[XML-SIG] xml.dom.ext.reader.HtmlLib memory leak?

Uche Ogbuji uche.ogbuji at fourthought.com
Fri Aug 27 01:30:21 CEST 2004


On Thu, 2004-08-26 at 15:19, Daniel Veillard wrote:
> On Thu, Aug 26, 2004 at 10:24:38PM +0200, Walter Dörwald wrote:
> > Chuck Bearden wrote:
> > 
> > >[...]
> > >I haven't browsed through the dependencies to see what of the other
> > >Twisted pieces the microdom requires, so I can't say if it is extricable
> > >from the wider framework.
> > >
> > >One possibility I didn't try was to use tidy to generate real XHTML from
> > >the crappy HTML.  It might then be posssible to use something more
> > >common like the minidom implementation to navigate the HTML.
> > >
> > >For me, extracting data from malformed but consistent HTML is a 
> > >necessary task, so I do sometimes have to make some compromises
> > >in my selection and use of tools.
> > 
> > There are already tools that make sense of broken HTML: browsers.
> > 
> > Is there any way to reuse that functionality from Python? I.e.
> > something like:
> > 
> > >>> import mozilla
> > >>> x = mozilla.parse("http://www.python.org")
> > 
> > I don't care whether I get a DOM or a string parsable by an
> > XML parser.
> 
>   libxml2 HTML parser is part of libxml2 Python bindings.
> 
>   import libxml2
> 
>   doc = libxml2.htmlParseFile(URI, None)
>   
> at that point doc is a DOM tree, like you would have if you had
> parsed XML, you can use XPath, navigate, extract and reserialize.

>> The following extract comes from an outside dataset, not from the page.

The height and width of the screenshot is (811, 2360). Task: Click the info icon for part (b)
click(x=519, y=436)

> You may have got a bunch of errors and warning, but you will get a
> tree even if the HTML is really bizarre. 
> 
>     ctxt = doc.xpathNewContext()
>     try:
>         res = ctxt.xpathEval("//head/title")

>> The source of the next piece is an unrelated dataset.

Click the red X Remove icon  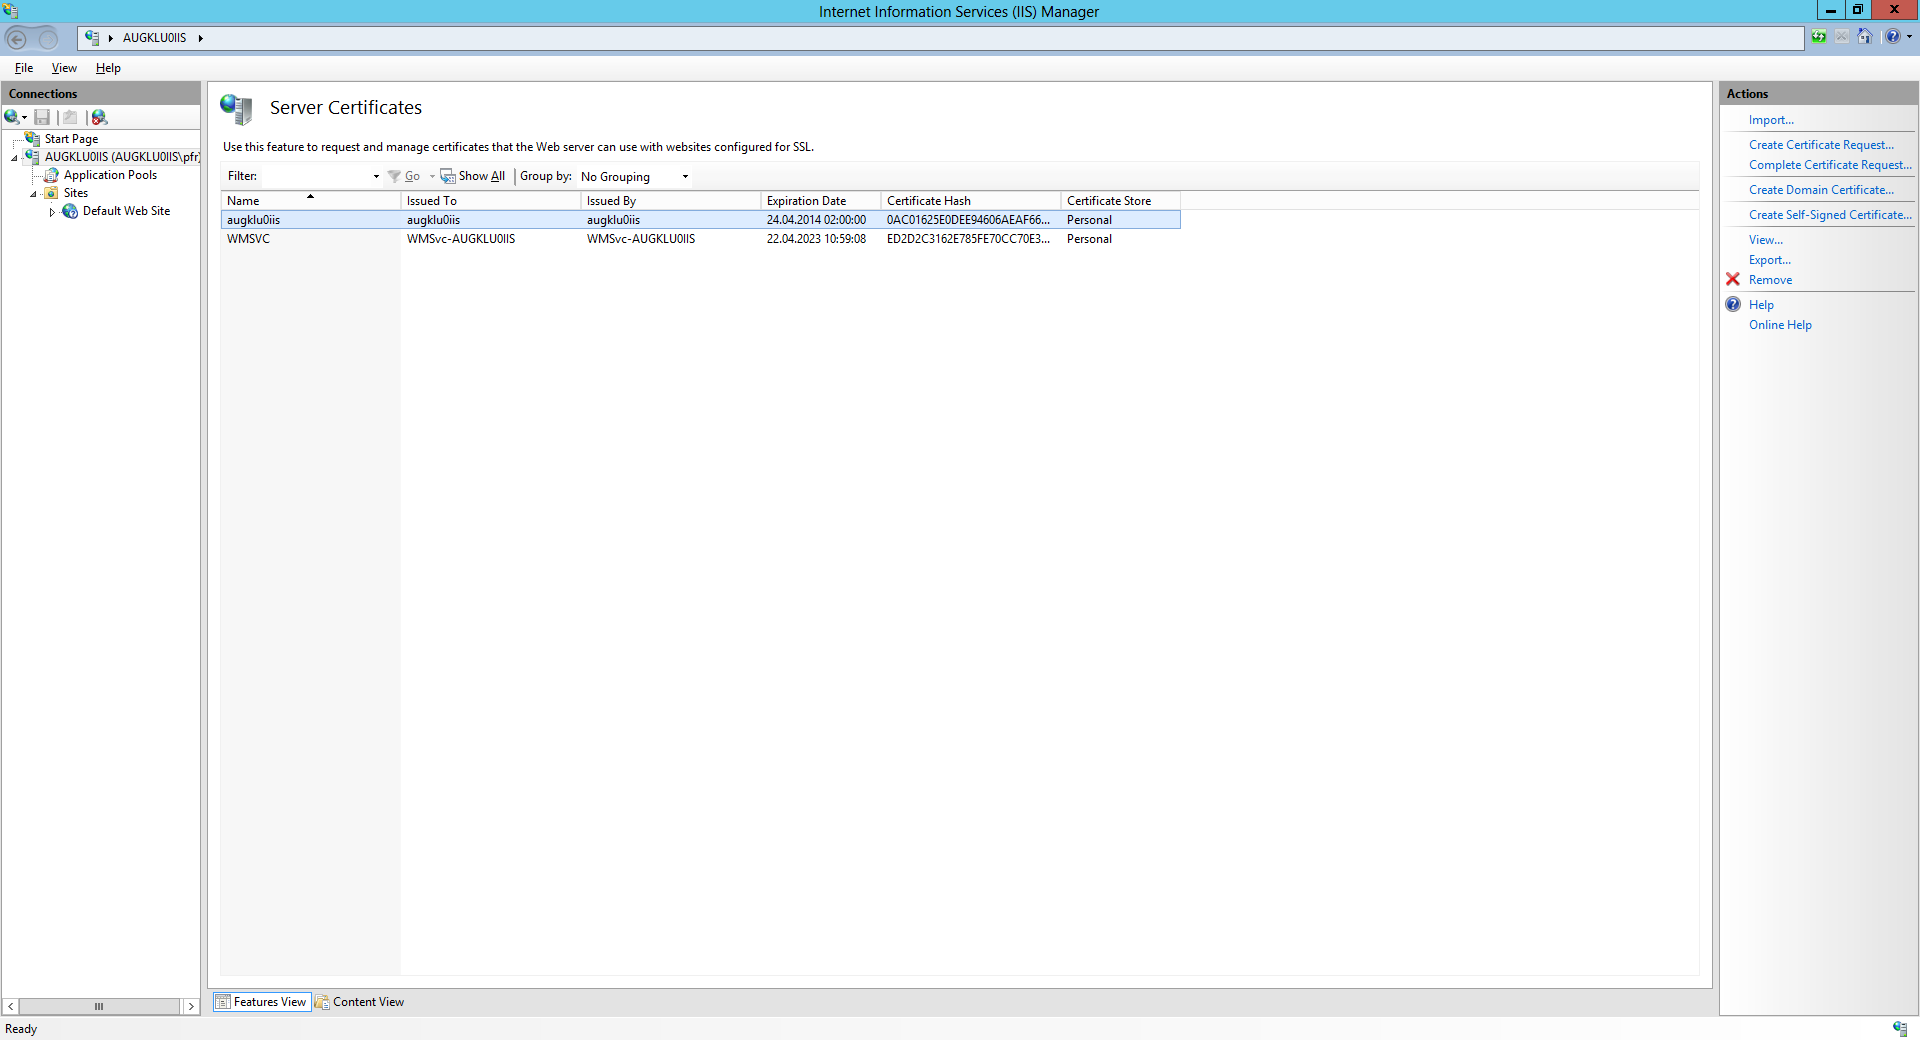1733,280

>         title = res[0].content
>     except:
>         title = "Page %s" % (resource)
> 
>   is the kind of code I use to index HTML pages and feed an
> SQL database for searches on xmlsoft.org. I also do
> 
> #
> # We are not interested in parsing errors here
> #
> def callback(ctx, str):
>     return
> libxml2.registerErrorHandler(callback, None)
> 
>   to ignore all error and warning since I run it as cron batches.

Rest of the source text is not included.